- Exercise directions -
When the records are reproduced, each one must match exactly, and no picture may be kept.

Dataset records
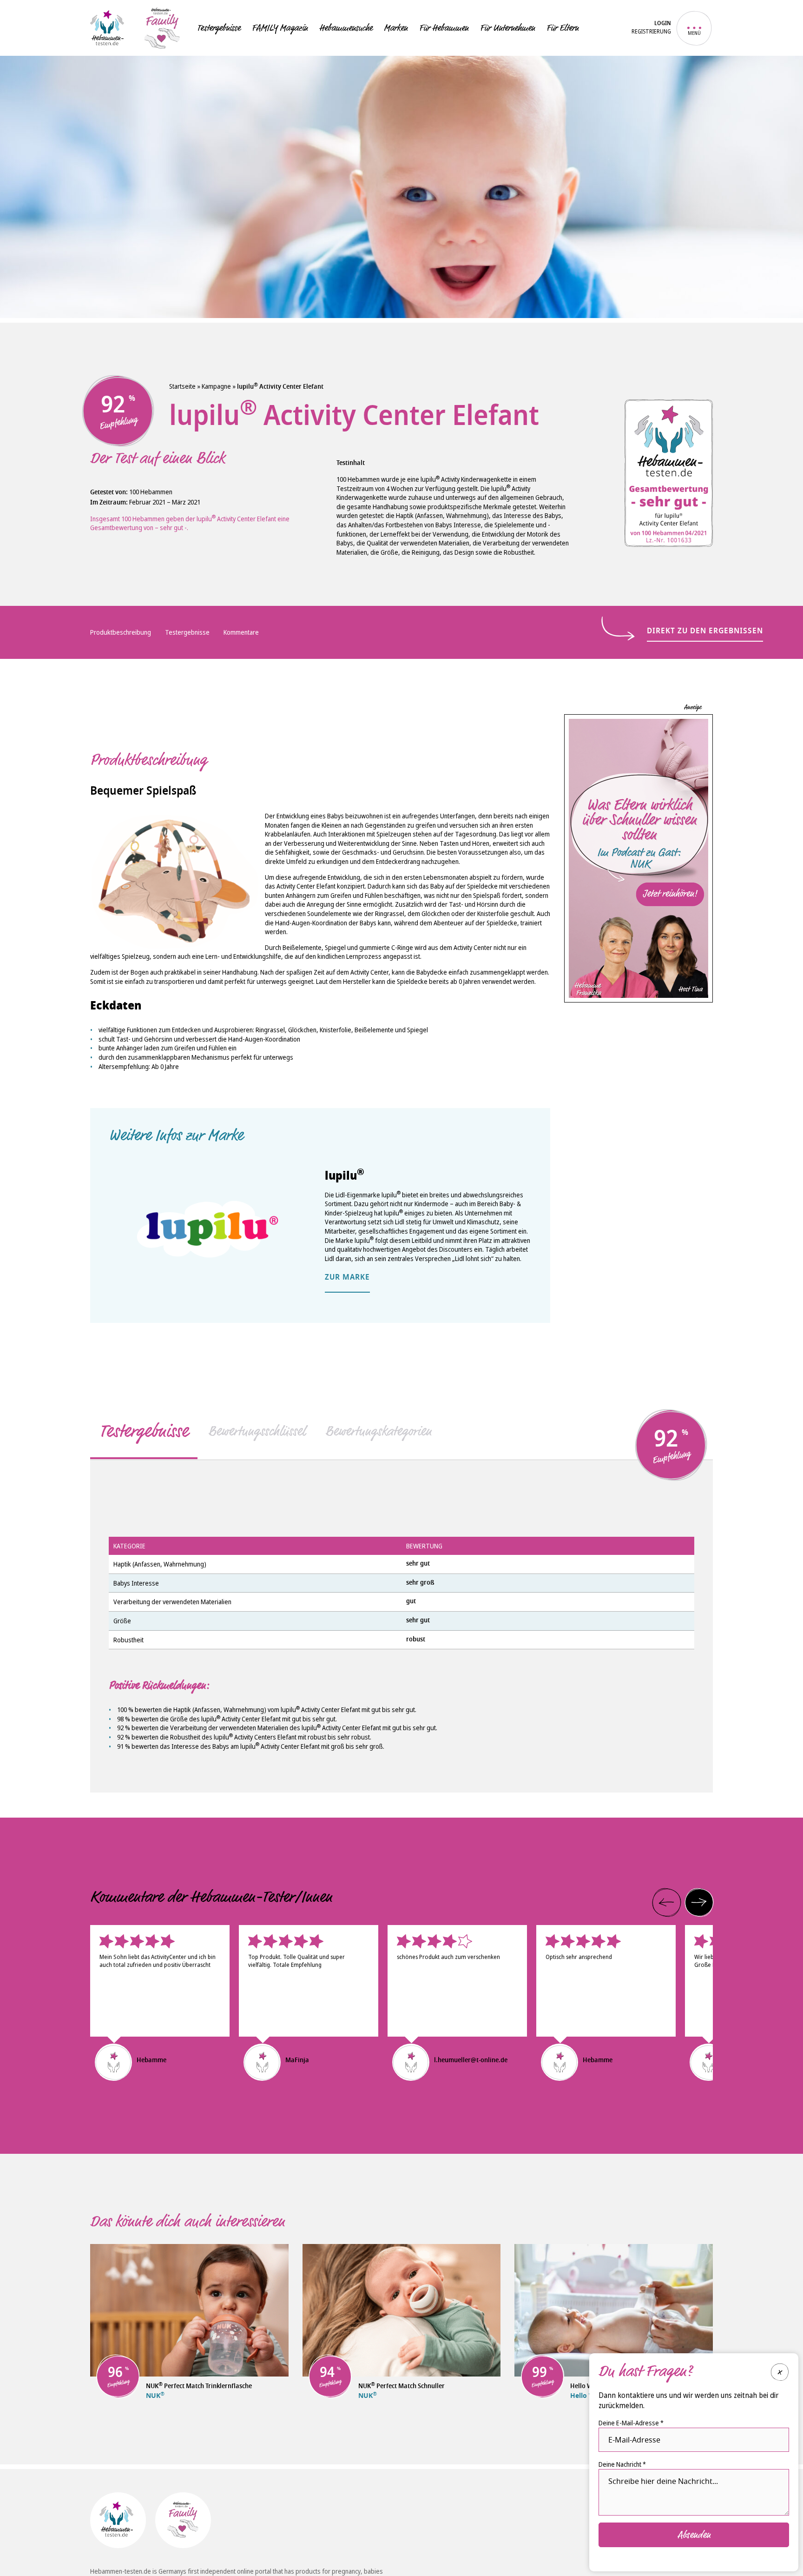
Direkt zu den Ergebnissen (705, 631)
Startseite (182, 386)
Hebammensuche (345, 28)
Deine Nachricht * (622, 2464)
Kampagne (216, 386)
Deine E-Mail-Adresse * (631, 2422)
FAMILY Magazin (280, 28)
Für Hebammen (443, 28)
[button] (666, 1902)
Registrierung (651, 31)
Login (662, 24)
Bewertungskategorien (378, 1431)
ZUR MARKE (347, 1277)
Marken (396, 28)
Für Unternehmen (507, 28)
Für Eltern (562, 28)
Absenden (693, 2535)
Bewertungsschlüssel (256, 1431)
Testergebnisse (218, 28)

- Reply to the exercise -
Direkt zu den Ergebnissen (705, 631)
Startseite (182, 386)
Hebammensuche (345, 28)
Deine Nachricht * (622, 2464)
Kampagne (216, 386)
Deine E-Mail-Adresse * (631, 2422)
FAMILY Magazin (280, 28)
Für Hebammen (443, 28)
[button] (666, 1902)
Registrierung (651, 31)
Login (662, 24)
Bewertungskategorien (378, 1431)
ZUR MARKE (347, 1277)
Marken (396, 28)
Für Unternehmen (507, 28)
Für Eltern (562, 28)
Absenden (693, 2535)
Bewertungsschlüssel (256, 1431)
Testergebnisse (218, 28)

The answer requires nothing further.